# AIM
Locate every line in the material below that contains the string "want", and copy each of those lines in full.

>> begin

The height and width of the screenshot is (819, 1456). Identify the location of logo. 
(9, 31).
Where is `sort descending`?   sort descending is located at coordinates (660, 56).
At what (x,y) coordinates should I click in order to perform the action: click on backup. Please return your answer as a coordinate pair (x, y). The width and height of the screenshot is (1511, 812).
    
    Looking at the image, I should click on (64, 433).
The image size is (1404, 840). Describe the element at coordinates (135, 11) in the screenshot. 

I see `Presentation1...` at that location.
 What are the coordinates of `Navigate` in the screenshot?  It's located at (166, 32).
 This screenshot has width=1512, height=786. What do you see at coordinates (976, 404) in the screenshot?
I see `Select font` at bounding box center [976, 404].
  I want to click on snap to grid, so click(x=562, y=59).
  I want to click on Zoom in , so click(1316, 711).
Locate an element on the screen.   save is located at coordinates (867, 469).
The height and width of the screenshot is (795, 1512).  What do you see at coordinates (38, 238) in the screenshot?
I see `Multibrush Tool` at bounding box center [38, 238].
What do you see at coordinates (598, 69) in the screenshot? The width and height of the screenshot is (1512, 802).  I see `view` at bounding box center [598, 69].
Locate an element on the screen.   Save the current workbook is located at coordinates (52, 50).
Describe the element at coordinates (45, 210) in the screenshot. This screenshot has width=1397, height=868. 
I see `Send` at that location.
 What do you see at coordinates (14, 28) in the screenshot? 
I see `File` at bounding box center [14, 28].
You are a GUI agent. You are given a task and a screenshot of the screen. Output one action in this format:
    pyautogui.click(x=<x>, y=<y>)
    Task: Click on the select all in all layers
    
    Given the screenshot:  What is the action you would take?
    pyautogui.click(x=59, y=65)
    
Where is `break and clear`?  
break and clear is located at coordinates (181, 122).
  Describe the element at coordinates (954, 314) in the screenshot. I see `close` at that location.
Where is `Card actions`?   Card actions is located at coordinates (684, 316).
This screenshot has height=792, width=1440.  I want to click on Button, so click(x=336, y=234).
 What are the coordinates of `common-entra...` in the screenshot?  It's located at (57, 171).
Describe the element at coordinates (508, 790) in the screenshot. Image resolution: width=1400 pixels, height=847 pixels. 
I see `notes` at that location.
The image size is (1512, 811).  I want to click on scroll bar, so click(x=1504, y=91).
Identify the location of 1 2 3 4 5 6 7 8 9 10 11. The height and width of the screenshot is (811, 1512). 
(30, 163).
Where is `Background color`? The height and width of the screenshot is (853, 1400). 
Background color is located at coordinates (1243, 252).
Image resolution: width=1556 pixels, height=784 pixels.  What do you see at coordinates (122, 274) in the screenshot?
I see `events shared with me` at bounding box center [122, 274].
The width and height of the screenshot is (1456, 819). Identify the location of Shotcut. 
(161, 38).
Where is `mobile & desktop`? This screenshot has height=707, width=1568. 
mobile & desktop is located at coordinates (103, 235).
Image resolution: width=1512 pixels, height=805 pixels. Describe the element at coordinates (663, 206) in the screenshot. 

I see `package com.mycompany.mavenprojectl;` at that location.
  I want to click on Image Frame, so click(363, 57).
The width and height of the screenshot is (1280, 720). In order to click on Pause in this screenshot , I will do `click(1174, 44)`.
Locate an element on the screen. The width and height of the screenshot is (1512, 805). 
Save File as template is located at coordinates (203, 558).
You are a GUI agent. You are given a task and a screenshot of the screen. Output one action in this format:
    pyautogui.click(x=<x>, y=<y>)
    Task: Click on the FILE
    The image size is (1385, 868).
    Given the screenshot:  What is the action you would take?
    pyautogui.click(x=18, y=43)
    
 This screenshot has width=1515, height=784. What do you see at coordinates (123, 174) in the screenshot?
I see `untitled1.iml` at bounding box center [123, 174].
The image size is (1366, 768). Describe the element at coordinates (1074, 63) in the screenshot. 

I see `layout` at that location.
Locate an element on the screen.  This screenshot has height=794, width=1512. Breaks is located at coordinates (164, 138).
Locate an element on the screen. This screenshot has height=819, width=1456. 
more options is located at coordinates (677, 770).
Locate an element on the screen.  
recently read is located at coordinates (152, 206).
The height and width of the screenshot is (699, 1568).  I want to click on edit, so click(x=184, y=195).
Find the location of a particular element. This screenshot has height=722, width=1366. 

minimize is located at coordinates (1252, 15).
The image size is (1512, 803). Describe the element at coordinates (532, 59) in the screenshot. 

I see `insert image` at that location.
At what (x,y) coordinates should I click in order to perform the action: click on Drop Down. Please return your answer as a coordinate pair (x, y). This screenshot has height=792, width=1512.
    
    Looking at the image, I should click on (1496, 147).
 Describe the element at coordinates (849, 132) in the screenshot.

>> end

# OUTPUT FOR THIS EXERCISE
  I want to click on snap to grid, so click(x=562, y=59).
  I want to click on Zoom in , so click(1316, 711).
This screenshot has height=792, width=1440.  I want to click on Button, so click(x=336, y=234).
The image size is (1512, 811).  I want to click on scroll bar, so click(x=1504, y=91).
  I want to click on Image Frame, so click(363, 57).
The height and width of the screenshot is (699, 1568).  I want to click on edit, so click(x=184, y=195).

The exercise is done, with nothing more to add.